[Start of Attachment]

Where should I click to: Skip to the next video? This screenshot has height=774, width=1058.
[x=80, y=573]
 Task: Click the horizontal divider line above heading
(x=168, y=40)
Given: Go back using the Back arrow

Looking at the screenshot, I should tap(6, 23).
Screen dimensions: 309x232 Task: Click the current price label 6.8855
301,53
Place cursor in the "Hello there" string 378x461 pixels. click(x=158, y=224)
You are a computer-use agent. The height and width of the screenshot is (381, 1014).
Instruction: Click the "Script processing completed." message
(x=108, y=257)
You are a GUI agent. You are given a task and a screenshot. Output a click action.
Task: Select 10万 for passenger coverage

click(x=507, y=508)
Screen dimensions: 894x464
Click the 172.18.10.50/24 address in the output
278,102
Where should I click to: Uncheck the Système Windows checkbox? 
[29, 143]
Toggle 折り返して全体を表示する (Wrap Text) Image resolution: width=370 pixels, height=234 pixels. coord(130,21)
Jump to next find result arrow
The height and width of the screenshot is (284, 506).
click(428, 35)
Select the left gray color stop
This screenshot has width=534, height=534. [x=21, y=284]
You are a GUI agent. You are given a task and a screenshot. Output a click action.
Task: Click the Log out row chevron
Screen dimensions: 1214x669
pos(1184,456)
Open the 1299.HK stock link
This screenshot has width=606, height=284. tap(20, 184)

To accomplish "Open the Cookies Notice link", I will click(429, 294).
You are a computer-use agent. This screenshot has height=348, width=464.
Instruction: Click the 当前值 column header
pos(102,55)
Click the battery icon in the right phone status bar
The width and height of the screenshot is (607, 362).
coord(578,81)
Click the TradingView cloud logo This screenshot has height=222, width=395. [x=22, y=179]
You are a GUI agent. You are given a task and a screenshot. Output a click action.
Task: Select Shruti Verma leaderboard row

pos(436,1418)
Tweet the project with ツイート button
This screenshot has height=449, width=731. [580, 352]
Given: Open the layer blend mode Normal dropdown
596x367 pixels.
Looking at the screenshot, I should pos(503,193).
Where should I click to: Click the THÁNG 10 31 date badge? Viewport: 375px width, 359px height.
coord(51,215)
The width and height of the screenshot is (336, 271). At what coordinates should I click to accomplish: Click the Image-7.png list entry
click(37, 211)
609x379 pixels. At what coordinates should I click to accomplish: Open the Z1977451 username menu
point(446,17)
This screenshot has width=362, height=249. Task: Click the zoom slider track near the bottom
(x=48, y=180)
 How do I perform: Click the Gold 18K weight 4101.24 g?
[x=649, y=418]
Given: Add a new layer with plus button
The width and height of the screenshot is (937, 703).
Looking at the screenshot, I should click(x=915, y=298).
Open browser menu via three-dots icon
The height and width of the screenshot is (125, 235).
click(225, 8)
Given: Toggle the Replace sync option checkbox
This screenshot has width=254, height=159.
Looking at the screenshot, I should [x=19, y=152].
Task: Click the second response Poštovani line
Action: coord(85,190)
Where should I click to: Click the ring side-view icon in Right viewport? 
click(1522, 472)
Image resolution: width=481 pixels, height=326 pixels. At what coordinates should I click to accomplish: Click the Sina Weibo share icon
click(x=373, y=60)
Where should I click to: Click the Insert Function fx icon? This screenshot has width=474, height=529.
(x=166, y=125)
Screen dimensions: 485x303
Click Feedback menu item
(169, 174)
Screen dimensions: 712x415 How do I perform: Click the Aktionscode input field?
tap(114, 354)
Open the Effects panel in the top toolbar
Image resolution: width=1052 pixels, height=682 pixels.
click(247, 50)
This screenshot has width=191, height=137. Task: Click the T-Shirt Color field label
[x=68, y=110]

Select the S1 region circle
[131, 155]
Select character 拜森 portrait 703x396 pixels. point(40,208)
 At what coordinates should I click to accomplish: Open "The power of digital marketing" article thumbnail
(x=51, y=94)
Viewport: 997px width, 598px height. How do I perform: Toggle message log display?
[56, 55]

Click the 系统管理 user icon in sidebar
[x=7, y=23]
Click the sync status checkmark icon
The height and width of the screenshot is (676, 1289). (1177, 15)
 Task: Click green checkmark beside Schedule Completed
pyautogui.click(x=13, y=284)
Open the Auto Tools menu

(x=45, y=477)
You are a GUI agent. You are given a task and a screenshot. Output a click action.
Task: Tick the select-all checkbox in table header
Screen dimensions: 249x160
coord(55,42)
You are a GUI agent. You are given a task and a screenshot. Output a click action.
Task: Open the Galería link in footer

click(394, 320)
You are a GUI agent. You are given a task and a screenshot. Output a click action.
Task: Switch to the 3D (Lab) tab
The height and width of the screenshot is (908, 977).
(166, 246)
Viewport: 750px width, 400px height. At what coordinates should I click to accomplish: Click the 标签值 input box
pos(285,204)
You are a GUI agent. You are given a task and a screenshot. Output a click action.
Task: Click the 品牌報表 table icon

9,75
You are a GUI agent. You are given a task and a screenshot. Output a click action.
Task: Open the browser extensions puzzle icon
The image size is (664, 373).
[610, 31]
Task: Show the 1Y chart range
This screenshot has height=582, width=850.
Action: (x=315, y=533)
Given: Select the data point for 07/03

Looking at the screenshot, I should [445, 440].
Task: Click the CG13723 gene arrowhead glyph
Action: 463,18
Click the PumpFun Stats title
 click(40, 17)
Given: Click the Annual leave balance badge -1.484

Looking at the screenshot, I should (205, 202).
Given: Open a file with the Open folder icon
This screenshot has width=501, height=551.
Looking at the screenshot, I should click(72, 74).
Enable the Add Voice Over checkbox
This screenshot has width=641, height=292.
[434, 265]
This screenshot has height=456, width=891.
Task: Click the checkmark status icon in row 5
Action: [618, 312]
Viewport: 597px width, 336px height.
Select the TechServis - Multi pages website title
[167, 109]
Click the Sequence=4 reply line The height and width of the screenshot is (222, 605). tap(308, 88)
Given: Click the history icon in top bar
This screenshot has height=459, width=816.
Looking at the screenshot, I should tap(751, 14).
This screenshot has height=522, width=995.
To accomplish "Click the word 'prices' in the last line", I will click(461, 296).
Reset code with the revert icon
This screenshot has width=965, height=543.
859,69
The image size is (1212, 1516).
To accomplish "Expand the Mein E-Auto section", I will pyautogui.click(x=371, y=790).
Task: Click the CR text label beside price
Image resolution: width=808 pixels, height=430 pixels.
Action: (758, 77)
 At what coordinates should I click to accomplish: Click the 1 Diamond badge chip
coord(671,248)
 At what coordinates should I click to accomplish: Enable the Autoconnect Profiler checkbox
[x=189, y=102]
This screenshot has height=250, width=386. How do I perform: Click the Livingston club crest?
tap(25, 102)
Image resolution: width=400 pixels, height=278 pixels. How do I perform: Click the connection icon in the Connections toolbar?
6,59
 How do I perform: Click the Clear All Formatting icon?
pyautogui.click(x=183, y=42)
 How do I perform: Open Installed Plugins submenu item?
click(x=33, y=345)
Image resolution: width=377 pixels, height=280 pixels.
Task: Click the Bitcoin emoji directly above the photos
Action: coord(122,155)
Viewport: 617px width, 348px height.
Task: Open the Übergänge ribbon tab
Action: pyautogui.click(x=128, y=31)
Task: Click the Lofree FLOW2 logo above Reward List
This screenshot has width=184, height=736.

[End of Attachment]

To do
The data above needs to be repeated exactly, line for line.

Solution below
Where should I click to: Skip to the next video? This screenshot has height=774, width=1058.
[x=80, y=573]
 Task: Click the horizontal divider line above heading
(x=168, y=40)
Given: Go back using the Back arrow

Looking at the screenshot, I should tap(6, 23).
Screen dimensions: 309x232 Task: Click the current price label 6.8855
301,53
Place cursor in the "Hello there" string 378x461 pixels. click(x=158, y=224)
You are a computer-use agent. The height and width of the screenshot is (381, 1014).
Instruction: Click the "Script processing completed." message
(x=108, y=257)
You are a GUI agent. You are given a task and a screenshot. Output a click action.
Task: Select 10万 for passenger coverage

click(x=507, y=508)
Screen dimensions: 894x464
Click the 172.18.10.50/24 address in the output
278,102
Where should I click to: Uncheck the Système Windows checkbox? 
[29, 143]
Toggle 折り返して全体を表示する (Wrap Text) Image resolution: width=370 pixels, height=234 pixels. coord(130,21)
Jump to next find result arrow
The height and width of the screenshot is (284, 506).
click(428, 35)
Select the left gray color stop
This screenshot has width=534, height=534. [x=21, y=284]
You are a GUI agent. You are given a task and a screenshot. Output a click action.
Task: Click the Log out row chevron
Screen dimensions: 1214x669
pos(1184,456)
Open the 1299.HK stock link
This screenshot has width=606, height=284. tap(20, 184)

To accomplish "Open the Cookies Notice link", I will click(429, 294).
You are a computer-use agent. This screenshot has height=348, width=464.
Instruction: Click the 当前值 column header
pos(102,55)
Click the battery icon in the right phone status bar
The width and height of the screenshot is (607, 362).
coord(578,81)
Click the TradingView cloud logo This screenshot has height=222, width=395. [x=22, y=179]
You are a GUI agent. You are given a task and a screenshot. Output a click action.
Task: Select Shruti Verma leaderboard row

pos(436,1418)
Tweet the project with ツイート button
This screenshot has height=449, width=731. [580, 352]
Given: Open the layer blend mode Normal dropdown
596x367 pixels.
Looking at the screenshot, I should pos(503,193).
Where should I click to: Click the THÁNG 10 31 date badge? Viewport: 375px width, 359px height.
coord(51,215)
The width and height of the screenshot is (336, 271). At what coordinates should I click to accomplish: Click the Image-7.png list entry
click(37, 211)
609x379 pixels. At what coordinates should I click to accomplish: Open the Z1977451 username menu
point(446,17)
This screenshot has width=362, height=249. Task: Click the zoom slider track near the bottom
(x=48, y=180)
 How do I perform: Click the Gold 18K weight 4101.24 g?
[x=649, y=418]
Given: Add a new layer with plus button
The width and height of the screenshot is (937, 703).
Looking at the screenshot, I should click(x=915, y=298).
Open browser menu via three-dots icon
The height and width of the screenshot is (125, 235).
click(225, 8)
Given: Toggle the Replace sync option checkbox
This screenshot has width=254, height=159.
Looking at the screenshot, I should [x=19, y=152].
Task: Click the second response Poštovani line
Action: coord(85,190)
Where should I click to: Click the ring side-view icon in Right viewport? 
click(1522, 472)
Image resolution: width=481 pixels, height=326 pixels. At what coordinates should I click to accomplish: Click the Sina Weibo share icon
click(x=373, y=60)
Where should I click to: Click the Insert Function fx icon? This screenshot has width=474, height=529.
(x=166, y=125)
Screen dimensions: 485x303
Click Feedback menu item
(169, 174)
Screen dimensions: 712x415 How do I perform: Click the Aktionscode input field?
tap(114, 354)
Open the Effects panel in the top toolbar
Image resolution: width=1052 pixels, height=682 pixels.
click(247, 50)
This screenshot has width=191, height=137. Task: Click the T-Shirt Color field label
[x=68, y=110]

Select the S1 region circle
[131, 155]
Select character 拜森 portrait 703x396 pixels. point(40,208)
 At what coordinates should I click to accomplish: Open "The power of digital marketing" article thumbnail
(x=51, y=94)
Viewport: 997px width, 598px height. How do I perform: Toggle message log display?
[56, 55]

Click the 系统管理 user icon in sidebar
[x=7, y=23]
Click the sync status checkmark icon
The height and width of the screenshot is (676, 1289). (1177, 15)
 Task: Click green checkmark beside Schedule Completed
pyautogui.click(x=13, y=284)
Open the Auto Tools menu

(x=45, y=477)
You are a GUI agent. You are given a task and a screenshot. Output a click action.
Task: Tick the select-all checkbox in table header
Screen dimensions: 249x160
coord(55,42)
You are a GUI agent. You are given a task and a screenshot. Output a click action.
Task: Open the Galería link in footer

click(394, 320)
You are a GUI agent. You are given a task and a screenshot. Output a click action.
Task: Switch to the 3D (Lab) tab
The height and width of the screenshot is (908, 977).
(166, 246)
Viewport: 750px width, 400px height. At what coordinates should I click to accomplish: Click the 标签值 input box
pos(285,204)
You are a GUI agent. You are given a task and a screenshot. Output a click action.
Task: Click the 品牌報表 table icon

9,75
You are a GUI agent. You are given a task and a screenshot. Output a click action.
Task: Open the browser extensions puzzle icon
The image size is (664, 373).
[610, 31]
Task: Show the 1Y chart range
This screenshot has height=582, width=850.
Action: (x=315, y=533)
Given: Select the data point for 07/03

Looking at the screenshot, I should [445, 440].
Task: Click the CG13723 gene arrowhead glyph
Action: 463,18
Click the PumpFun Stats title
 click(40, 17)
Given: Click the Annual leave balance badge -1.484

Looking at the screenshot, I should (205, 202).
Given: Open a file with the Open folder icon
This screenshot has width=501, height=551.
Looking at the screenshot, I should click(72, 74).
Enable the Add Voice Over checkbox
This screenshot has width=641, height=292.
[434, 265]
This screenshot has height=456, width=891.
Task: Click the checkmark status icon in row 5
Action: [618, 312]
Viewport: 597px width, 336px height.
Select the TechServis - Multi pages website title
[167, 109]
Click the Sequence=4 reply line The height and width of the screenshot is (222, 605). tap(308, 88)
Given: Click the history icon in top bar
This screenshot has height=459, width=816.
Looking at the screenshot, I should tap(751, 14).
This screenshot has height=522, width=995.
To accomplish "Click the word 'prices' in the last line", I will click(461, 296).
Reset code with the revert icon
This screenshot has width=965, height=543.
859,69
The image size is (1212, 1516).
To accomplish "Expand the Mein E-Auto section", I will pyautogui.click(x=371, y=790).
Task: Click the CR text label beside price
Image resolution: width=808 pixels, height=430 pixels.
Action: (758, 77)
 At what coordinates should I click to accomplish: Click the 1 Diamond badge chip
coord(671,248)
 At what coordinates should I click to accomplish: Enable the Autoconnect Profiler checkbox
[x=189, y=102]
This screenshot has height=250, width=386. How do I perform: Click the Livingston club crest?
tap(25, 102)
Image resolution: width=400 pixels, height=278 pixels. How do I perform: Click the connection icon in the Connections toolbar?
6,59
 How do I perform: Click the Clear All Formatting icon?
pyautogui.click(x=183, y=42)
 How do I perform: Open Installed Plugins submenu item?
click(x=33, y=345)
Image resolution: width=377 pixels, height=280 pixels.
Task: Click the Bitcoin emoji directly above the photos
Action: coord(122,155)
Viewport: 617px width, 348px height.
Task: Open the Übergänge ribbon tab
Action: pyautogui.click(x=128, y=31)
Task: Click the Lofree FLOW2 logo above Reward List
This screenshot has width=184, height=736.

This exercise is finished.